"İçtihat Metni"
MAHKEMESİ : Samsun Bölge Adliye Mahkemesi 4. Hukuk Dairesi
SAYISI : 2023/454 E., 2023/1074 K.
KARAR : Başvurunun kısmen kabulü ile yeniden esas hakkında hüküm kurma
İLK DERECE MAHKEMESİ : Bafra Aile Mahkemesi
SAYISI : 2021/412 E., 2022/791 K.
Taraflar arasındaki karşılıklı boşanma davasından dolayı yapılan yargılama sonunda İlk Derece Mahkemesince her iki davanın kabulüne karar verilmiştir.
Kararın taraf vekillerince istinaf edilmesi üzerine, Bölge Adliye Mahkemesince başvurunun kısmen kabulü ile ilk derece mahkemesi hükmü kaldırılarak yeniden esas hakkında hüküm kurulmasına karar verilmiştir.

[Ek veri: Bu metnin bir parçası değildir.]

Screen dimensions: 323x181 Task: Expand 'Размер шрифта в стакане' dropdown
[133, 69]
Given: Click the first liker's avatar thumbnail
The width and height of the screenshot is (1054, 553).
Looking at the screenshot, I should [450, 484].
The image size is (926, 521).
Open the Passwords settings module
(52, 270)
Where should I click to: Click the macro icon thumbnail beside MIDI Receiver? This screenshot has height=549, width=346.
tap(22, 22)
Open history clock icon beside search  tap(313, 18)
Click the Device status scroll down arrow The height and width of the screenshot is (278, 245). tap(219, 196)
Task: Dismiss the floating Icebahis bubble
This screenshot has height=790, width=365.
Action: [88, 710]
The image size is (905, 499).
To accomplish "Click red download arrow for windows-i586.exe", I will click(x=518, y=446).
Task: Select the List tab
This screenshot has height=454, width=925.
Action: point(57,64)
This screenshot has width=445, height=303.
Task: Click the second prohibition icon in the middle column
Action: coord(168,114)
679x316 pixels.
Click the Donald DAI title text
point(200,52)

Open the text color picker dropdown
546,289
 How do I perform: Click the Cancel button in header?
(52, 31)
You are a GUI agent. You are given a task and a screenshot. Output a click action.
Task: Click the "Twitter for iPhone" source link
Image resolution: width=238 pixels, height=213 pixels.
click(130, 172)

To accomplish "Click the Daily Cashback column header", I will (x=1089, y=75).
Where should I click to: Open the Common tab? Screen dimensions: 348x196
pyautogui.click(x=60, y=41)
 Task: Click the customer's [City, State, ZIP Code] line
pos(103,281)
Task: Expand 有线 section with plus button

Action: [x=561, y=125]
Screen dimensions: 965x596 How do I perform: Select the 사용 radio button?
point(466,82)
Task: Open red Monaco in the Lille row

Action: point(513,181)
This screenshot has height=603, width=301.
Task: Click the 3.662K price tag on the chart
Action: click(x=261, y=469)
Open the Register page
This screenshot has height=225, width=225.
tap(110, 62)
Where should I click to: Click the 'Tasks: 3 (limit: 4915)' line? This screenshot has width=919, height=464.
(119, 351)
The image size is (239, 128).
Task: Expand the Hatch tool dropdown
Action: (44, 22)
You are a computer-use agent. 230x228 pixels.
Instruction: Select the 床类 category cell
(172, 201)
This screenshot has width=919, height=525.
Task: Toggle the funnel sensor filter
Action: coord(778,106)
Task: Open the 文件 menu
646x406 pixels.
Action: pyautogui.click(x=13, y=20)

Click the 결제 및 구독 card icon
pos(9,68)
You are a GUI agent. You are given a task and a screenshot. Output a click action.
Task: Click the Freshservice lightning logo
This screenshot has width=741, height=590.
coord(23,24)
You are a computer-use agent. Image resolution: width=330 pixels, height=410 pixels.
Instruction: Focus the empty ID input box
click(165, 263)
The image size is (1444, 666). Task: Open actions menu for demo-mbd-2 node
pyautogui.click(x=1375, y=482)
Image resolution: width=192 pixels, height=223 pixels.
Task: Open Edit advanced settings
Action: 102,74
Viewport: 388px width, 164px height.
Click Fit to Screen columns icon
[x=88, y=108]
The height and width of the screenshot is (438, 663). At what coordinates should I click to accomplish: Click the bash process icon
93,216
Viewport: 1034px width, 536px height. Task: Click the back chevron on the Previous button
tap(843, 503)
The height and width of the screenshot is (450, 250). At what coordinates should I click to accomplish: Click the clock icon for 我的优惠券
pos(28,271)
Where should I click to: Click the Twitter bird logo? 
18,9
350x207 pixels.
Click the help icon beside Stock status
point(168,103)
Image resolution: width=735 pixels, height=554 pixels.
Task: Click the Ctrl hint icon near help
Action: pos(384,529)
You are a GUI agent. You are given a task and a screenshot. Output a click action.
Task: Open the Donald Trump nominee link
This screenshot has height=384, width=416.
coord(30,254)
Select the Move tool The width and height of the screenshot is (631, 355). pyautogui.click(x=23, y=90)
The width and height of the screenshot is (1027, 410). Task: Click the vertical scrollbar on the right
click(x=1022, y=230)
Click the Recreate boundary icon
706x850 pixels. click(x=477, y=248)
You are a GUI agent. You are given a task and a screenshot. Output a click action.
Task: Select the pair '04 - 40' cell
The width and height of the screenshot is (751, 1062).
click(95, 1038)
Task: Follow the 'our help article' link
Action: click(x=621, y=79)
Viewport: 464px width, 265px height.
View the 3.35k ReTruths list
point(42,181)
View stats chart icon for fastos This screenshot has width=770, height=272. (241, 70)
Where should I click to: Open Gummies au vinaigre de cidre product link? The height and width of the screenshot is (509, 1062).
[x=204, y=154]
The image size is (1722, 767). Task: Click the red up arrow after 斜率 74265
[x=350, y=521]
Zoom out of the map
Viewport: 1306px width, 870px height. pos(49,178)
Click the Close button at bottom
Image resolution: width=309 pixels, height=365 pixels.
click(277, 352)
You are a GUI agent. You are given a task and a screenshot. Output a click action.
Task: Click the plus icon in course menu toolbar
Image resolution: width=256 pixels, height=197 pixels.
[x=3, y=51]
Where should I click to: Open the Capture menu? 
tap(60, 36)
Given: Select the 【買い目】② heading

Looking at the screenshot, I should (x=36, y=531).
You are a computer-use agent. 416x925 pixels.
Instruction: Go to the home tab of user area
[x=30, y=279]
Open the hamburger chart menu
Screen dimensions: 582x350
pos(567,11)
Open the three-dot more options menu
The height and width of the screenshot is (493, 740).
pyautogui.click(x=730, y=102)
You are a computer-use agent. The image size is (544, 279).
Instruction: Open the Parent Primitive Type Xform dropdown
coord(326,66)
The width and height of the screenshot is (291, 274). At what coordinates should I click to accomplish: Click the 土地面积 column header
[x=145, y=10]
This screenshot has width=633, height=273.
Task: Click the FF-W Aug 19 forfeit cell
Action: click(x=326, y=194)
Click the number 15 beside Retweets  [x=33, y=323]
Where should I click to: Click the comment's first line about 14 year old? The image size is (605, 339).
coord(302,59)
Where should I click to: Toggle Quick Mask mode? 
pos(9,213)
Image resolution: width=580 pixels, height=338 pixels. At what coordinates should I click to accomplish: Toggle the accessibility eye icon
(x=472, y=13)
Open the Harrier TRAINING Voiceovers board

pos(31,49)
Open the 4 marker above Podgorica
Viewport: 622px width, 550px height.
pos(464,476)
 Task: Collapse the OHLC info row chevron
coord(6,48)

Bölge Adliye Mahkemesi kararı davalı -davacı erkek vekili tarafından temyiz edilmekle; kesinlik, süre, temyiz şartı ve diğer usul eksiklikleri yönünden yapılan ön inceleme sonucunda;
Dosya içeriğine göre hüküm altına alınan ve davalı erkek vekilinin temyize konu ettiği ziynet alacağı miktarı, Bölge Adliye Mahkemesinin karar tarihi itibari ile 6100 sayılı Hukuk Muhakemeleri Kanunu'nun (6100 sayılı Kanun) 362 nci maddesi uyarınca kesinlik sınırı olarak belirlenen 238.730,00 TL’nin altında kaldığı anlaşılmakla; davalı -davacı erkek vekilinin ziynet alacağı davası yönünden temyiz dilekçesinin reddine karar vermek gerekmiştir.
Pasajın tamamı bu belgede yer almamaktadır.